* Document excerpt
========================

As we have seen, markers are of the format 0xff__. So what if the image data contains 0xff? The solution is to encode 0xff as 0xff00, which is not a marker code. Therefore we need to replace ff00 with ff before sending it to the huffman decoder, where we decode actual image data. Additionally we need to keep track of how many bytes we skip, in order to increment i correctly when we are done with this scan.

    // Copy data, and replace 0xff00 with 0xff.
    let mut bytes_skipped = 0;
    let mut encoded_data = Vec::new();
        let mut i = i;
        while i < vec.len() {
            if vec[i] == 0xff && vec[i + 1] == 0x00 {
                // Skip the 0x00 part here.
                i += 1;
                bytes_skipped += 1;
            i += 1;

Note that we are copying the entire image data here. Is this necessary? Not really. Is it slow? Uuh, maybe? It is simple? Hell yes.

========================

* Raw data

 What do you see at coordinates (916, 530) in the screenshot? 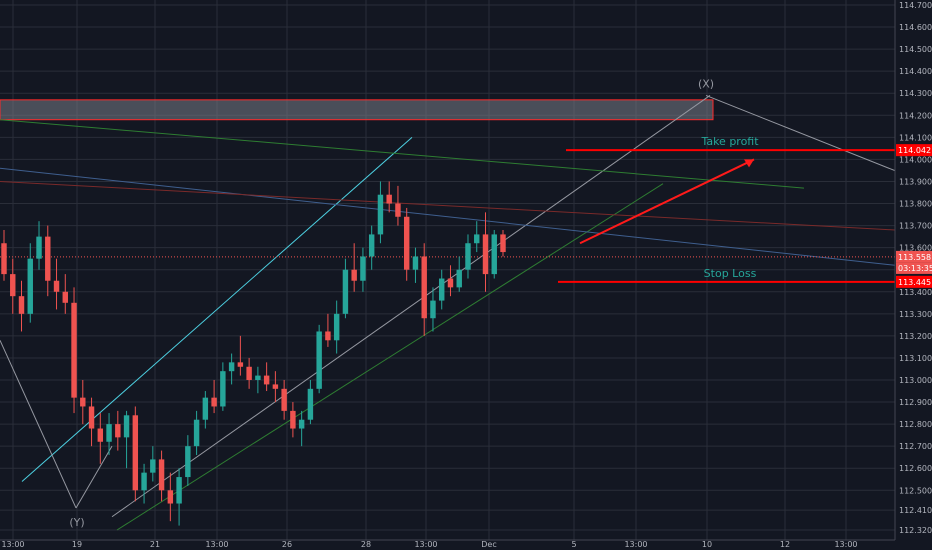
I see `price-tick-label: 112.320` at bounding box center [916, 530].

========================

* Assigned task 1
Render the following sentence from the JPEG decoding excerpt into Spanish: "The solution is to encode 0xff as 0xff00, which is not a marker code."
* Assigned task 2
Quote the stretch of the JPEG decoding excerpt from "As we have seen, markers" through "with this scan.".

* Task solution 1
La solución es codificar 0xff como 0xff00, que no es un código de marcador.

* Task solution 2
As we have seen, markers are of the format 0xff__. So what if the image data contains 0xff? The solution is to encode 0xff as 0xff00, which is not a marker code. Therefore we need to replace ff00 with ff before sending it to the huffman decoder, where we decode actual image data. Additionally we need to keep track of how many bytes we skip, in order to increment i correctly when we are done with this scan.